_EXCERPT PROVIDED_.
Troubleshooting steps: The total amount of memory in the instance will be lower than expected. If this impacts your application, we recommend that you replace the instance using the steps in Live, Reboot, and Manual Migration: Moving a Compute Instance to a New Host.

To check for the amount of memory in the instance:

  • On Linux-based systems, run the following command:

    awk '$3=="kB"{$2=$2/1024**2;$3="GB";} 1' /proc/meminfo | column -t | grep MemTotal
  • On Windows-based systems, open Resource Monitor.

The expected values are documented in Compute Shapes.

A fault in the memory subsystem was detected

Fault class: MEM-RUNTIME

Details: This error indicates that one or more non-critical errors were detected on a DIMM in the instance. The instance might have unexpectedly rebooted in the last 72 hours.

Troubleshooting steps:

  • If the instance has unexpectedly rebooted in the last 72 hours, one or more DIMMs might have been disabled. To check for the total amount of memory in the instance:

    • On Linux-based systems, run the following command:

      awk '$3=="kB"{$2=$2/1024**2;$3="GB";} 1' /proc/meminfo | column -t | grep MemTotal 
    • On Windows-based systems, open Resource Monitor.

    If the total memory in the instance is lower than expected, then one or more DIMMs have failed. If this impacts your application, we recommend that you replace the instance using the steps in Live, Reboot, and Manual Migration: Moving a Compute Instance to a New Host.

  • If the instance has not unexpectedly rebooted, it is at increased risk of doing so. During the next reboot, one or more DIMMs might be disabled. We recommend that you replace the instance using the steps in Live, Reboot, and Manual Migration: Moving a Compute Instance to a New Host.

_DATA EXTRACT_.
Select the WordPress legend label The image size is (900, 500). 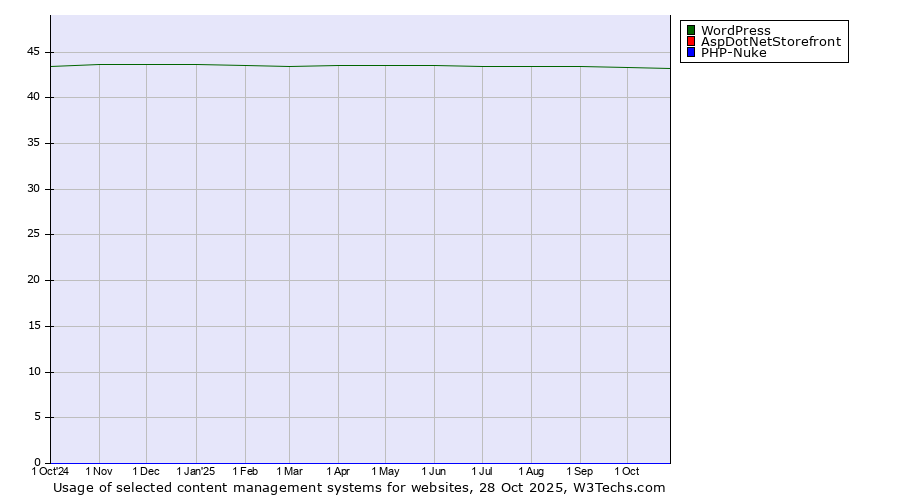pos(735,31)
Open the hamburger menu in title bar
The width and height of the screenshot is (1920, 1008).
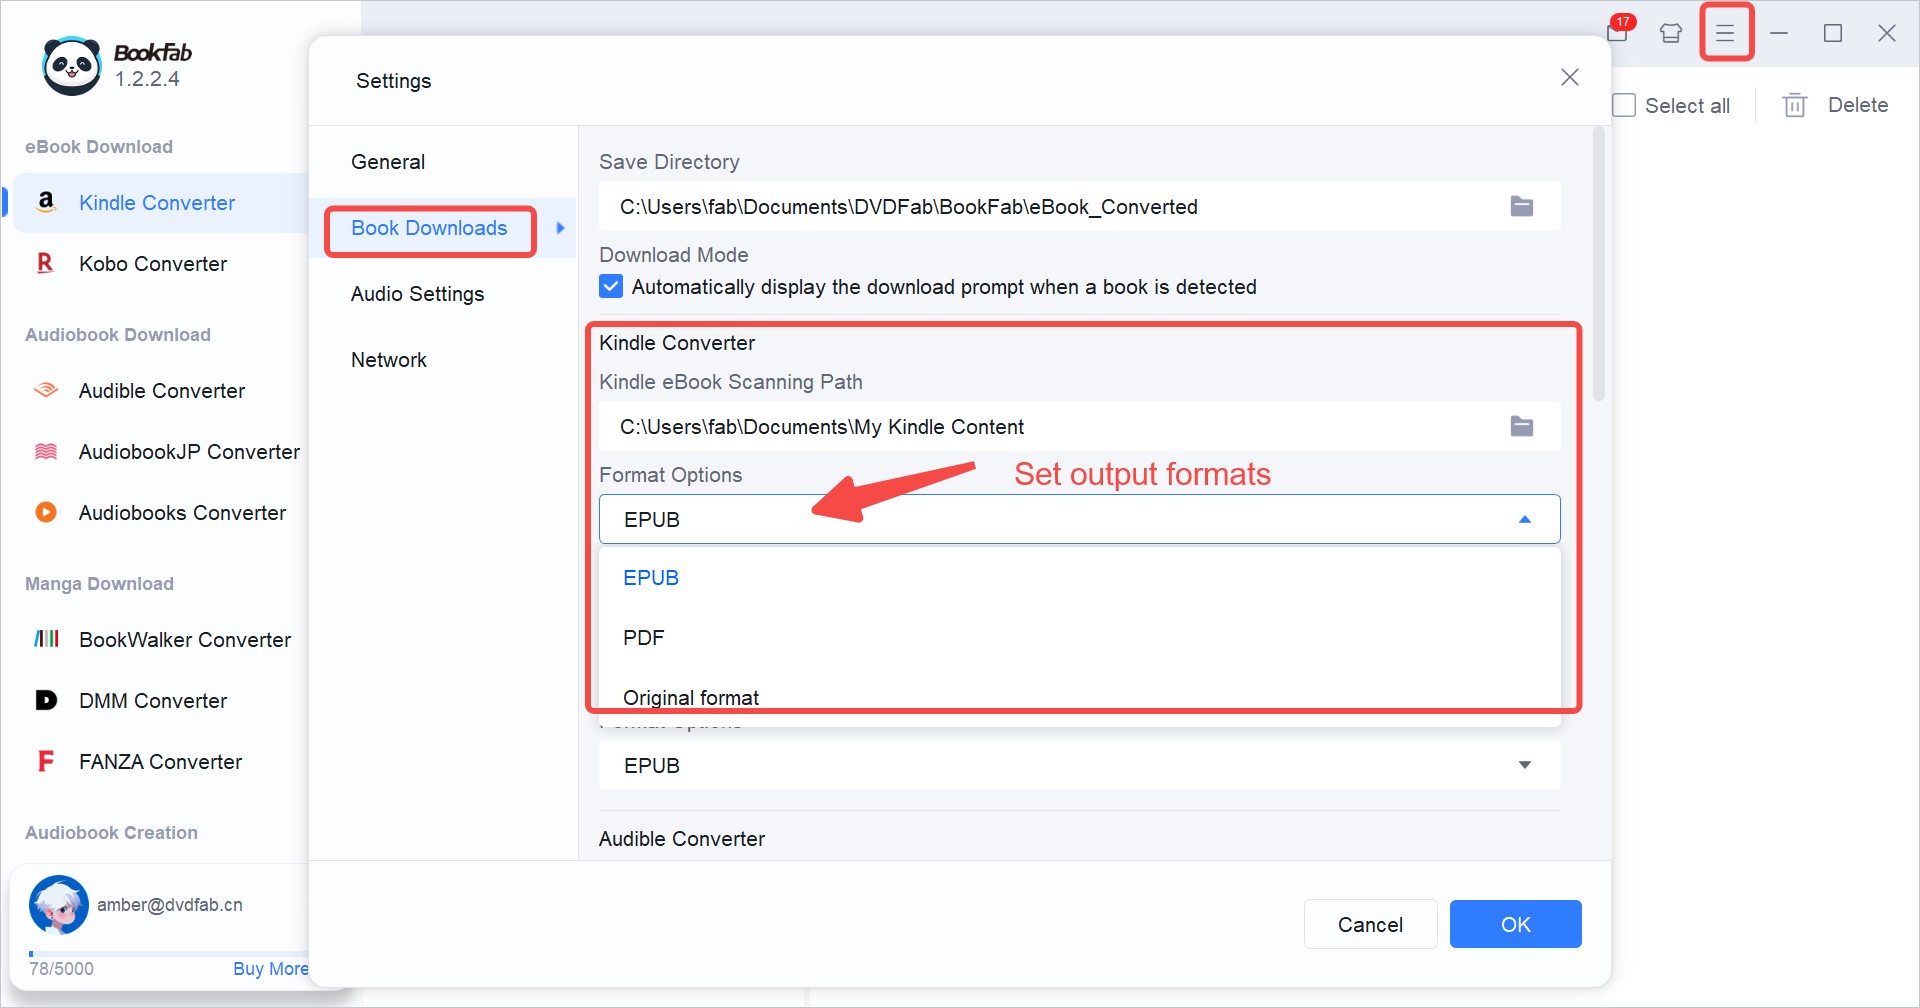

_WORK ORDER A_. Please retype the memory troubleshooting excerpt from "To check for the amount" up to and including "last 72 hours.".
_WORK ORDER B_. In the memory troubleshooting excerpt, which fault class is given for a detected fault in the memory subsystem?

_WRITTEN SOLUTION A_.
To check for the amount of memory in the instance:

  • On Linux-based systems, run the following command:

    awk '$3=="kB"{$2=$2/1024**2;$3="GB";} 1' /proc/meminfo | column -t | grep MemTotal
  • On Windows-based systems, open Resource Monitor.

The expected values are documented in Compute Shapes.

A fault in the memory subsystem was detected

Fault class: MEM-RUNTIME

Details: This error indicates that one or more non-critical errors were detected on a DIMM in the instance. The instance might have unexpectedly rebooted in the last 72 hours.

_WRITTEN SOLUTION B_. MEM-RUNTIME